--- Begin ---

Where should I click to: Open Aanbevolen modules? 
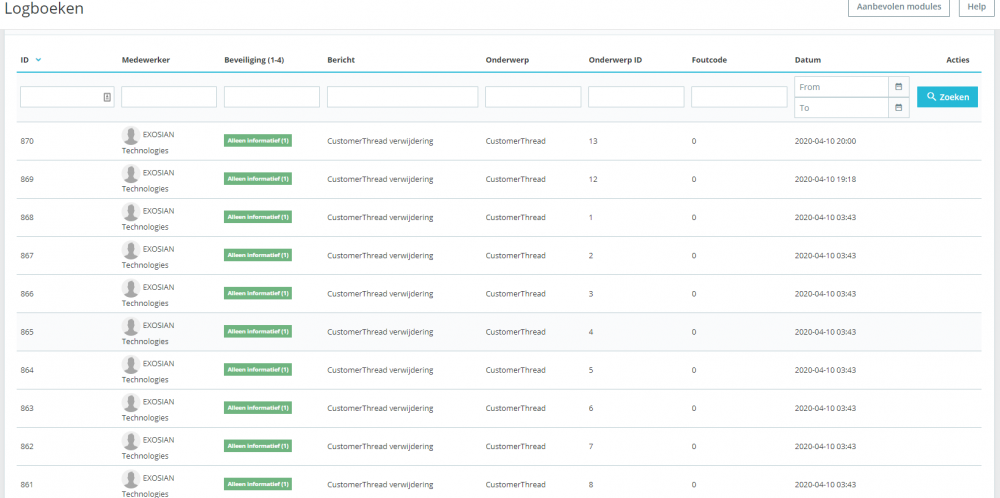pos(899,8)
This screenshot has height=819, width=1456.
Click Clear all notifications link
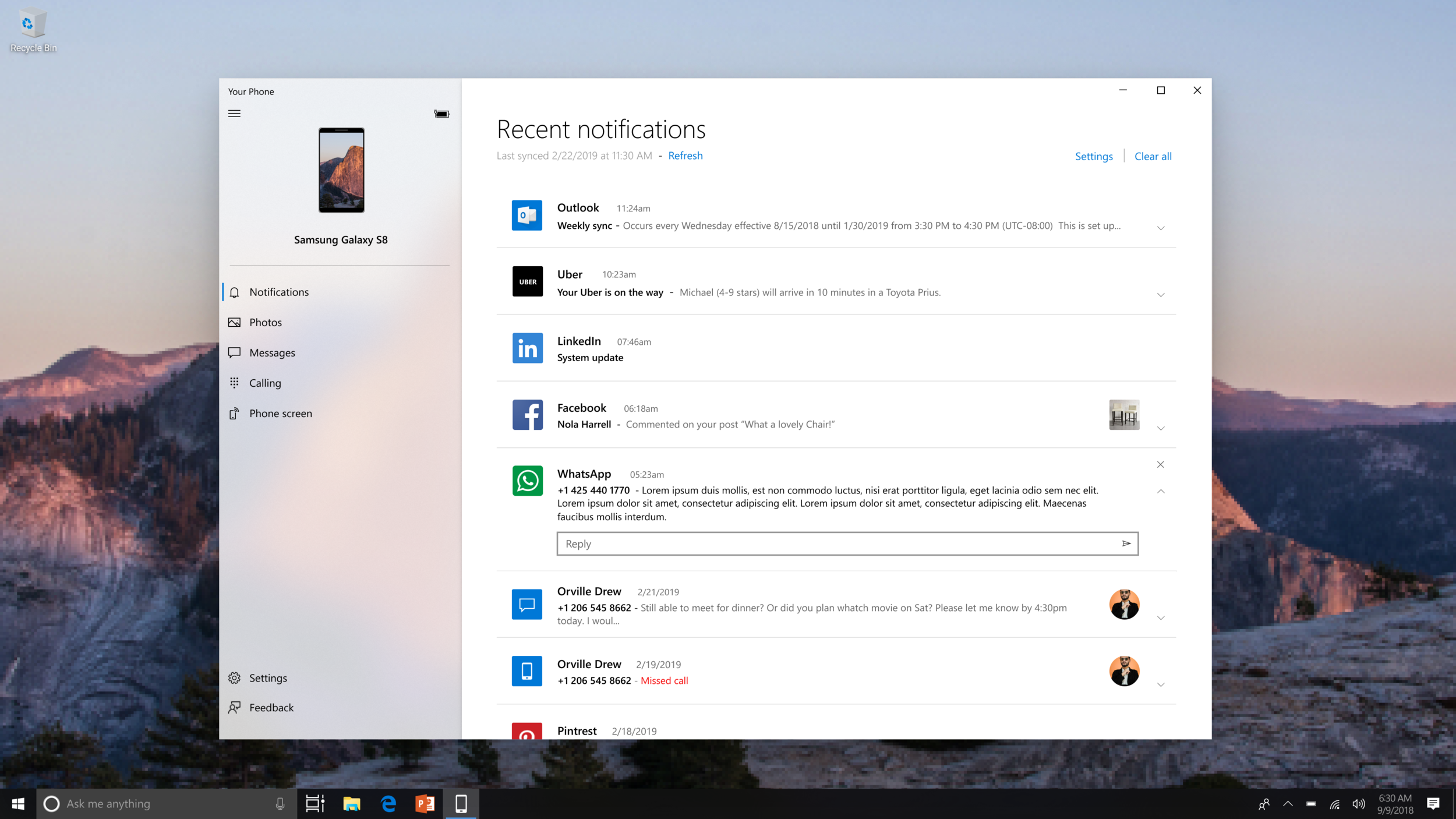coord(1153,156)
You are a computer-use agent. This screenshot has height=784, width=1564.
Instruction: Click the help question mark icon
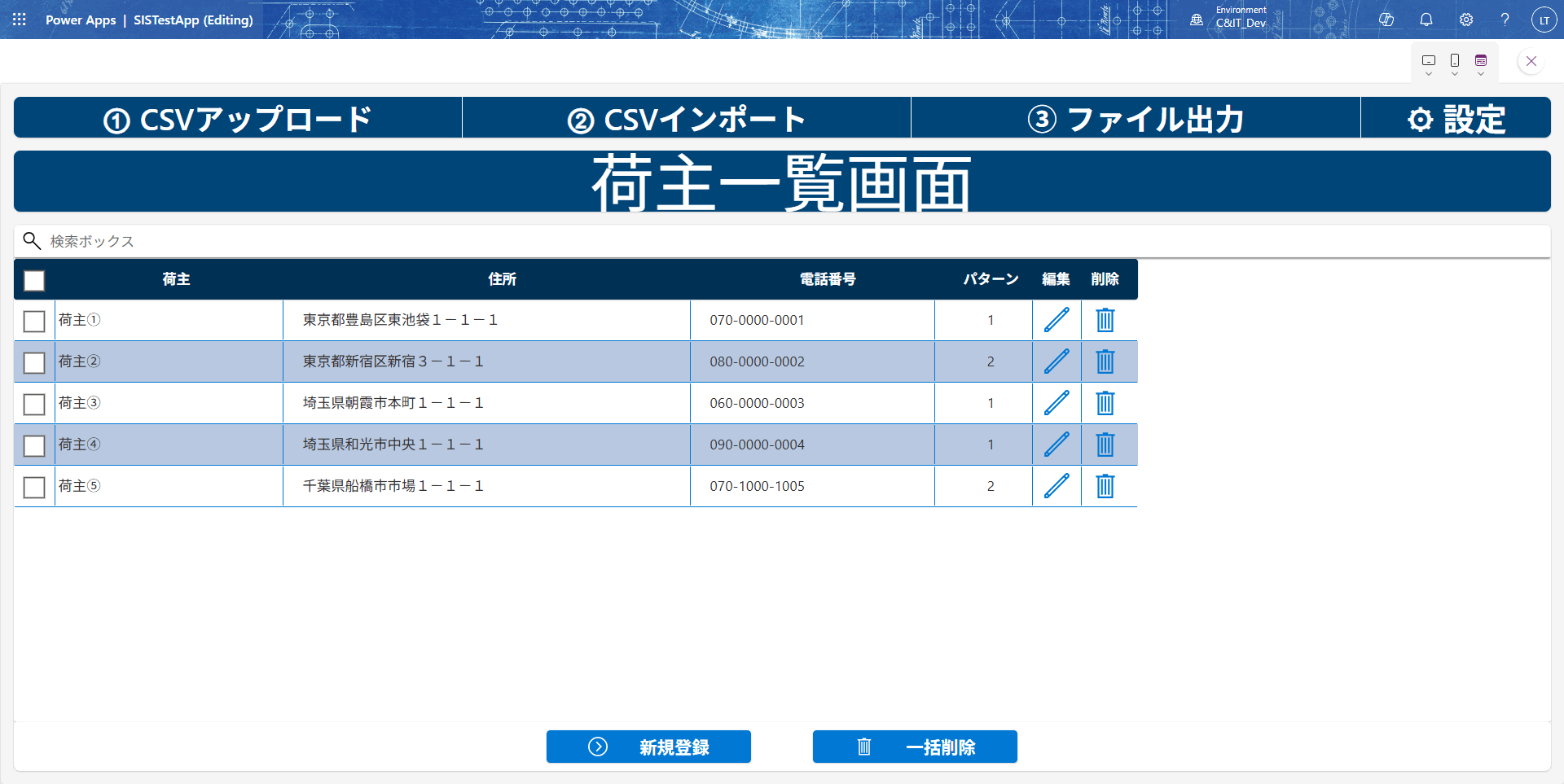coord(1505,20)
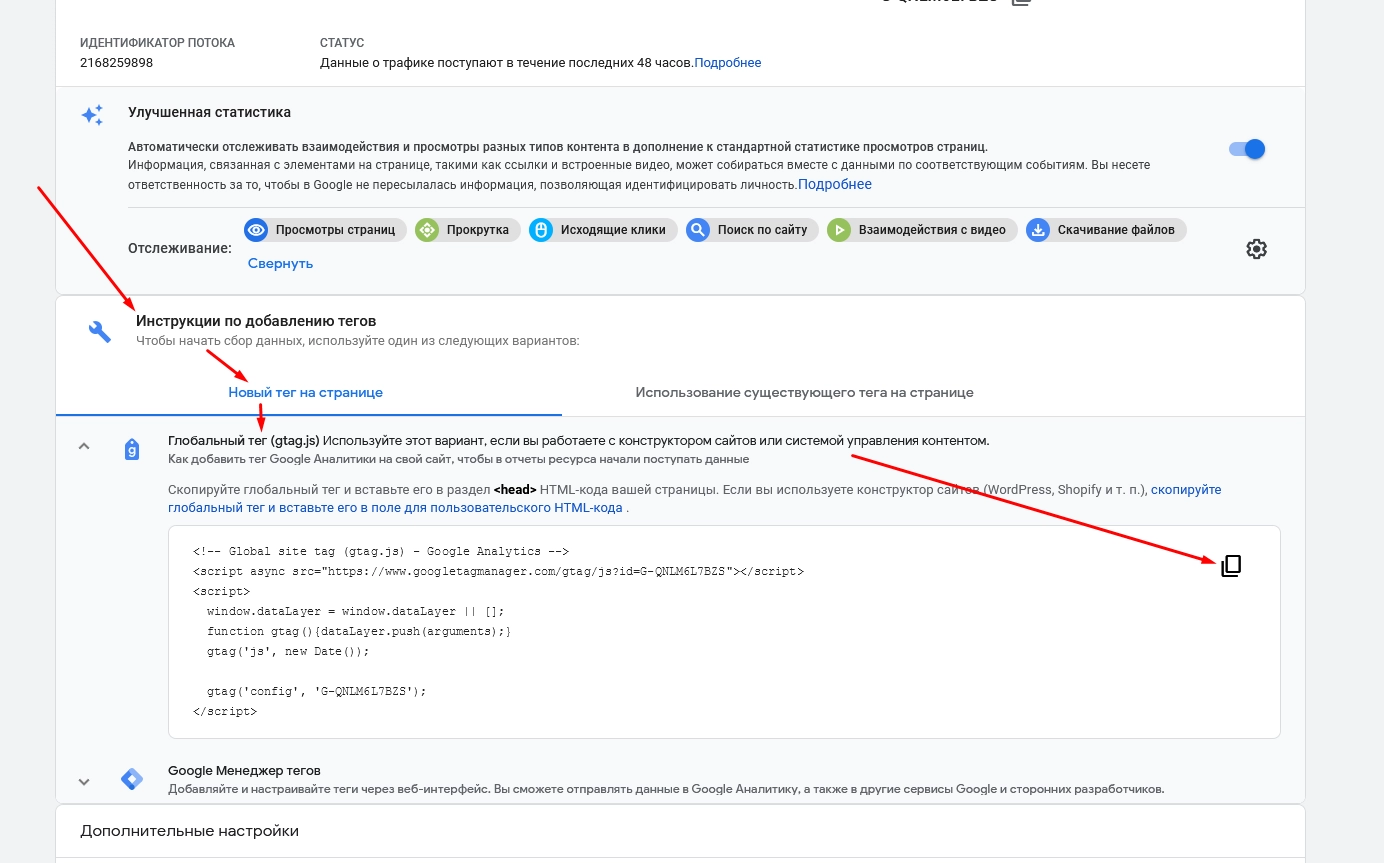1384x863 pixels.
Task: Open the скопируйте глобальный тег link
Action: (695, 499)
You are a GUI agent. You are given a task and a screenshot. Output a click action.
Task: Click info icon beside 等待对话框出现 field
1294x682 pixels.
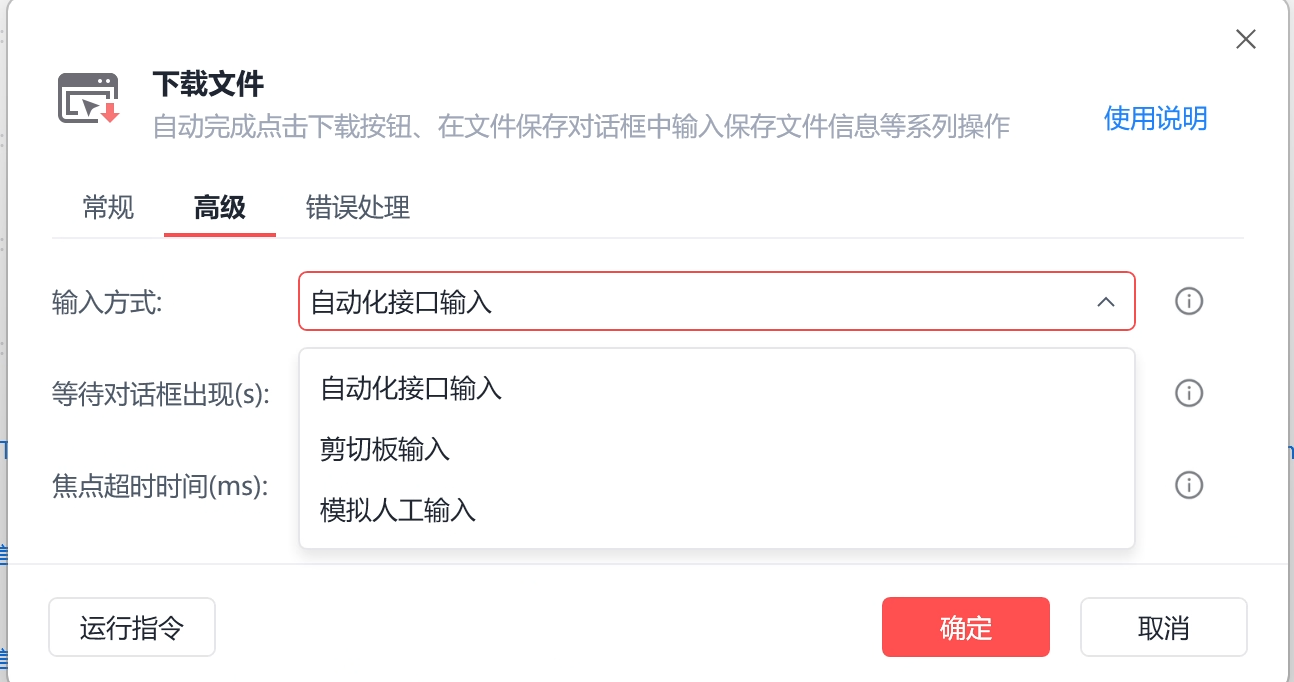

--- End ---

PROBLEM STATEMENT. Copy each line word for word, starting with the line that contains "You are a GUI" and going on through the end of the items, but leave the pictures out of your answer.

WRITTEN RESPONSE.
You are a GUI agent. You are given a task and a screenshot. Output a click action.
Task: Click info icon beside 等待对话框出现 field
1294x682 pixels.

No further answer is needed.